Both institutions have interesting histories. KBTU was an early initiative of President Nazarbayev in higher education, being founded in 2000 by agreement with Tony Blair, then Prime Minister of the United Kingdom (as an aside, this helps set into perspective the longer-term working relationship maintained by the two leaders, which has been reported on rather incredulously from the West as if it was something more recent). KBTU has always been a specialist science and technology university and leads national rankings in these areas.
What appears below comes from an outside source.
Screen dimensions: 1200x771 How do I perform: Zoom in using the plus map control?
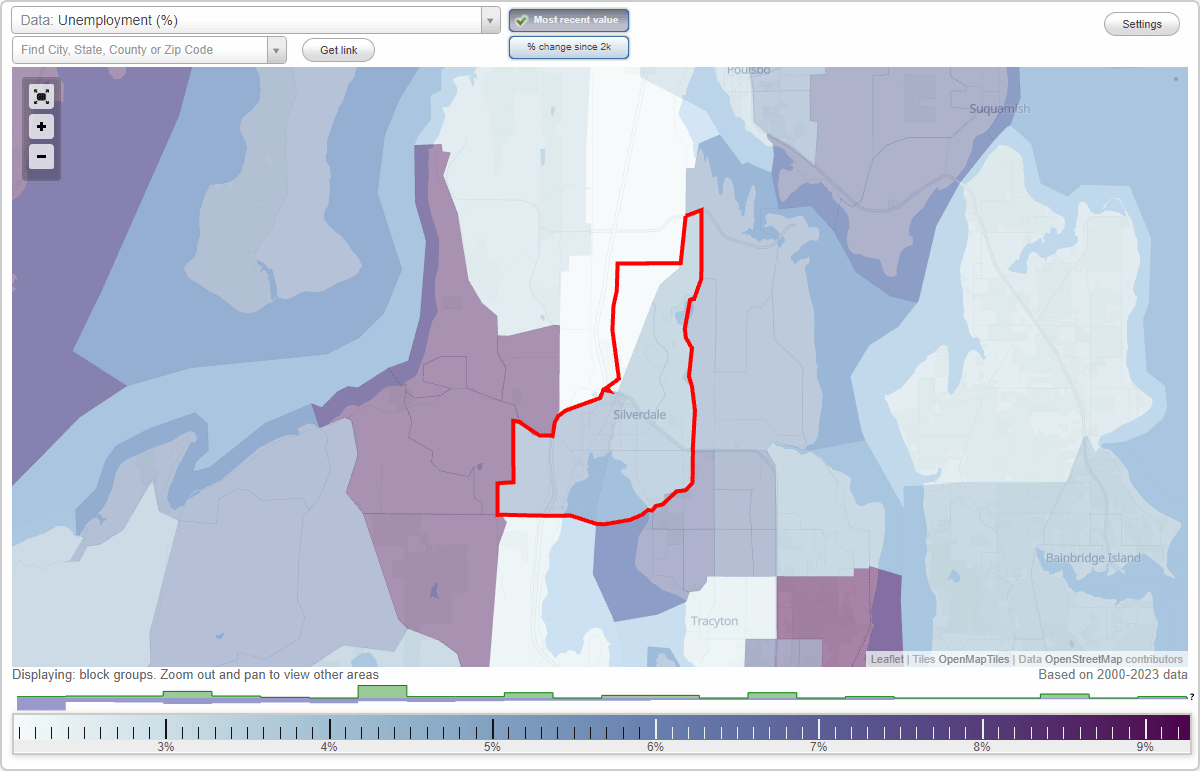(41, 127)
In contrast to KBTU’s positioning as being part of a ‘new generation’ of universities, KazNITU in its various iterations is one of the oldest higher education institutions in Kazakhstan, with a history dating back to 1934. Founded as the Kazakh Mining and Metallurgical Institute, it now has a mission much like KBTU’s, namely, to be a leading provider of high quality teaching and research specialising in technological education.
For the two institutions, it looks like – for the moment, at least – very little will change. But for the higher education system in Kazakhstan, this represents an important moment. Mergers reflect a change in the way institutions are governed and the context within which they operate. In the late 20th and early 21st centuries, mergers are often symbolic of a shift towards a managerial logic in higher education. Out are the old practices of academic collegiality and the pursuit of knowledge for its own sake (and at whatever cost), ushering in instead governance by tuition fee in a (pseudo-)market environment.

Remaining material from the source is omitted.